* Written exercise 1: Please transcribe from the passage about the Edmund Fitzgerald, starting with "You probably know" and going on through "early winter storms.".
* Written exercise 2: In the passage about the Edmund Fitzgerald, how strong did the wind gusts become once the storm intensified?
* Written exercise 3: Carry the passage about the Edmund Fitzgerald further, picking up right after its final sentence.

** start of Passage provided **

You probably know the name more for the haunting Gordon Lightfoot song, aptly named “The Wreck of the Edmund Fitzgerald”.  This nautical tune tells the tale of a freighter crossing Lake Superior in November, a month known for its unpredictable early winter storms.

The Wreck of The Edmund Fitzgerald by Gordon Lightfoot

The ship, one of the largest freighters on the lake, leaves port fully loaded with a crew of 29 – including the captain who is to retire after this last voyage (sounds like I’m setting up for a movie). Half way across the lake, the storm intensified with wind gusts up to 70 knots and swells up to 30 feet. The Fitzgerald was in constant contact with other vessels weathering the same storm until it just vanished within minutes. No mayday, no radio for help.  It went that fast.  All 29 on board perished, and nobody knows exactly what happened.

I can’t say that I’m terrified of water.  I enjoy swimming, boating, and playing in ocean waves.  But I can say that I have a deep respect for water.  When I feel the tide pulling on my legs, or a strong current in the river, or watch winter storm waves on the Oregon coast, I’m acutely aware of the powerful forces present, and I have no desire to mess with them.

** end of Passage provided **
** start of Provided material **

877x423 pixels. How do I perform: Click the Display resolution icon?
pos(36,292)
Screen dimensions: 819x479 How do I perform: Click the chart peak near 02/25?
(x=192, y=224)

** end of Provided material **

* Exercise answer 1:
You probably know the name more for the haunting Gordon Lightfoot song, aptly named “The Wreck of the Edmund Fitzgerald”.  This nautical tune tells the tale of a freighter crossing Lake Superior in November, a month known for its unpredictable early winter storms.

* Exercise answer 2: Up to 70 knots.

* Exercise answer 3:
But for me, the true fear I have is when there is a man-made element thrown into the mix… propellers, concrete, turbines, or even just a submerged vehicle or the bottom of a pier or boat.  Don’t even get me started on submarines.  Perhaps I feel it is man’s foolish attempt at mastering control over this element, and my respect for the power that can take that control back at any time. We don’t belong there.

For this reason, shipwrecks have always fascinated and terrified me.  Mix this with an iconic nautical song by Gordon Lightfoot from my favorite era of music, and it resonates in my soul. So naturally, when the documentary appeared on tv one day, I couldn’t help but pay attention. Seeing this giant ship broken in pieces on the lake bed and the theories of how it may have broken in half before it submerged was frightening.  I felt for the crew and the terror in their last moments.  What an awful and powerful way to leave this world.

I tend to overthink things.  For those of you that know me, there was probably a bit of a “LOL” reaction there.  My brain has to work things over…and over… and over… until I have actually lived every possible outcome.  And I was in the middle of this and my thoughts on this event when my parents arrived for a visit.

I love talking these kinds of things over with my dad.  My father is a retired USAF Lt. Colonel. He was a bombing navigator for B-52s in the 70s and 80s, then was the Director of Navigation and instructor during the introduction of the B-1 Bombers at Ellsworth AFB in the late 80s.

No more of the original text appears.